On May 1990, Maxtor, another computer disk drives maker, completed the acquisition of the assets of the Miniscribe, which continued to operate under Chapter 11 bankruptcy protection, for $46 million. In its previously announced offer, Maxtor pledged up to $30 million in working capital for Miniscribe, which will be called the Maxtor Colorado Corporation that would operate in Longmont, CO, but would be consolidated into fewer buildings to reduce overhead. Maxtor said it would also pay up to $4 million in cash and up to $2 million in Maxtor common shares to Miniscribe’s creditors. Maxtor did not acquire any of MiniScribe’s liabilities for lawsuits.

On September 1991, the SEC charged Wiles, as well as 15 other members of the company to pay back an amount totaling more than $10 million. He was at the top of the list with approximately $5.8 million charges.

On February 1992, a Texas judge overturned a verdict of more than $550 million to former bondholders of Miniscribe, defunct at this time, and the parties in the case reached a settlement. State district judge Roy Engelke said the verdict was not supported by sufficient evidence and was contrary to the great weight and preponderance of the evidence. The verdict by a state court jury in Galveston, TX, assessed $13.5 million in damages for the bondholders losses, $7 million in potential earnings and $530 million in punitive damages, designed to punish negligence. The punitive damages included $250 million vs. Wiles; $200 million assessed vs. accountants Coopers & Lybrand; $45 million vs. investment bankers Hambrecht & Quist; and $35 million vs. William R. Hambrecht, Miniscribe president and co-CEO.

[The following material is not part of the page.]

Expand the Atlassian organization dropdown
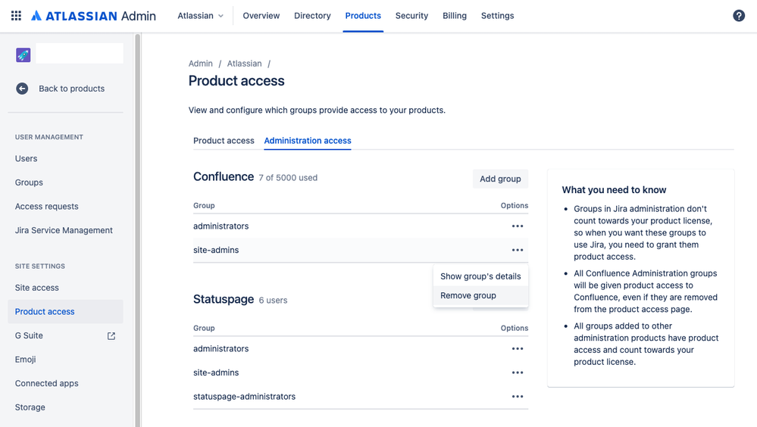757x427 pixels. pyautogui.click(x=201, y=16)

Coopers & Lybrand issued a statement saying the judge’s finding was a vindication of its position that it was a victim of a massive and collusive fraud by its former client, MiniScribe, and that any failures on its part were based on information deliberately misstated by MiniScribe.

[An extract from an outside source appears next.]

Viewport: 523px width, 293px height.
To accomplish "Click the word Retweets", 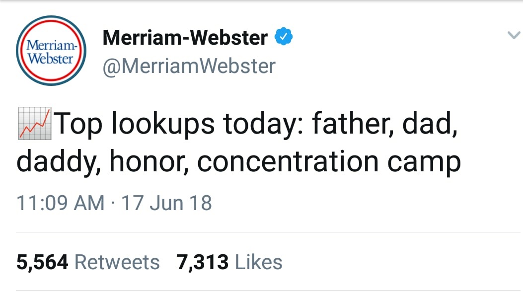I will click(x=117, y=262).
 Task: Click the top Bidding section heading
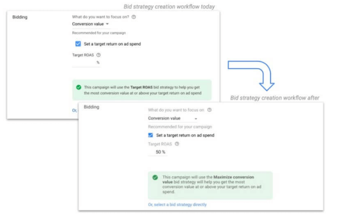click(x=20, y=17)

Coopers & Lybrand also said the settlement means that the matter was closed. It did not disclose the terms of the settlement, but said it was ‘pleased’ with the resolution. It had issued a statement following the February 1992 decision that it was outraged by what it called a vastly excessive and unconscionable punitive award.

The suit, which is one of dozens that were filed against Miniscribe officers, directors and advisers, was brought by U.S. National Bank of Galveston and Galveston-based Kempner Capital Management on behalf of 152 investors who bought about $20 million of a $97.5 million Miniscribe convertible debenture offering from July 1987 through February 1989.

On June 1992, in a settlement of fraud suits former Miniscribe executives, investment capital firm Hambrecht and Quist, and accounting firm Coopers and Lybrand, have agreed to pay $128.1 million to creditors and shareholders of MiniScribe.

At one point, concealment efforts included shipping bricks packaged as disk drives to boost inventory numbers, according to the indictment, which was filed in Colorado in March, 1993.

Wiles was the second person to face criminal charges in the case. On June 1994, Patrick J. Schleibaum, Miniscribe’s former CFO, was found guilty of two felony counts of filing a false statement with the SEC and insider trading before a federal jury in Denver.

The trial of Wiles began in July 1994 with opening arguments before chief judge Richard P. Matsch in US District Court in Denver. He faced three criminal counts of fraud related to the Miniscribe. Prosecutors alleged that he took part in a scheme to defraud investors by issuing false financial statements, then profited from stock sales. It also alleged that he illegally obtained a bank loan under fraudulent pretenses. He faced up to 15 years in prison and $750,000 in fines. He was sentenced to 4 years of jail and to reimburse the government $125,000 for the cost of incarceration. But finally he served only two and a half years in prison, returning home in 1999.